Anyone feel that deduplication is not finding its final resting place in backups and WAN accelerators?
It’s only a matter of time before the algorithms are run as a matter of choice on the array processors.
Of course, that means fewer disk sales, but also bigger/faster/more expensive processors.
Replication will also become more efficient – see EMC’s recent acquisition of Kashya (now RecoverPoint – one of its functions is dedup during replication from array to array, how long do you think it will take them to move this functionality to the array processors?)
Just some random thoughts…
D
Dimitris,
IMO, technologies that help with the data footprint reduction will show up everywhere considering the growth of data is lot faster than the capacity to store them. It still result in more disk sales not less.
I have been writing about this for past year, most recently at http://andirog.blogspot.com/2007/03/data-deluge-storage-software-need-to.html.
Anil
Yes, also see my entry here: http://recoverymonkey.net/wordpress/?p=10
I still think that, in the end, the real issues will become indexing and classification.
You are asking two questions:
1: Are backups/WAN accelerators the ultimate endpoint for de-dupe?
2: When will de-dupe be put into the array processors?
For #1, backup and WAN accelerators are vastly superior to other applications because of their data profile. De-duplication is useful when you are seeing the same data over and over again. When you do your weekly full backup, you’re going to get high duplication levels. Other applications — with structured data or not — do not have such high levels of repetition, so they will only get limited benefits out of de-dupe to the extent that the pain of a new system and the ROI just isn’t there.

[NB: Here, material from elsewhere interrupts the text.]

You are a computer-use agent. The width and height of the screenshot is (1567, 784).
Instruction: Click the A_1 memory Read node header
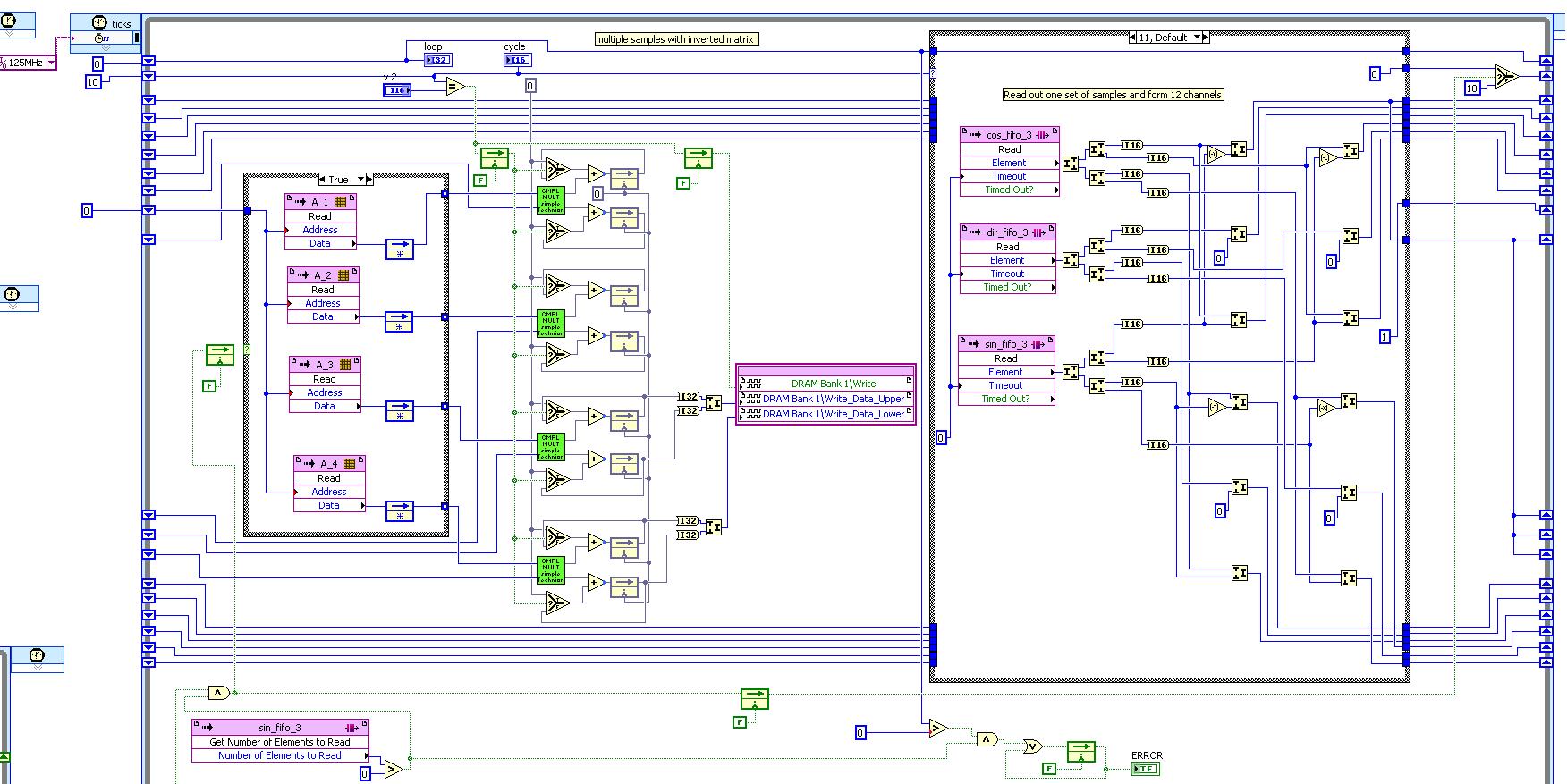tap(320, 202)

For #2, there are already disk systems that include integrated de-dupe. Take a look at the NAS approach of Data Domain or NEC’s HydraStor — they both have de-dupe built in. And the Hifn Express DR 250/255 card will do de-dupe hashing in hardware to speed it up. File-system approaches make a lot more sense than doing block-based storage for the reasons in #1 — the data profile for block-based applications just don’t fit: With the typical backup currently starting with disk-to-disk, there’s no killer need for block de-dupe.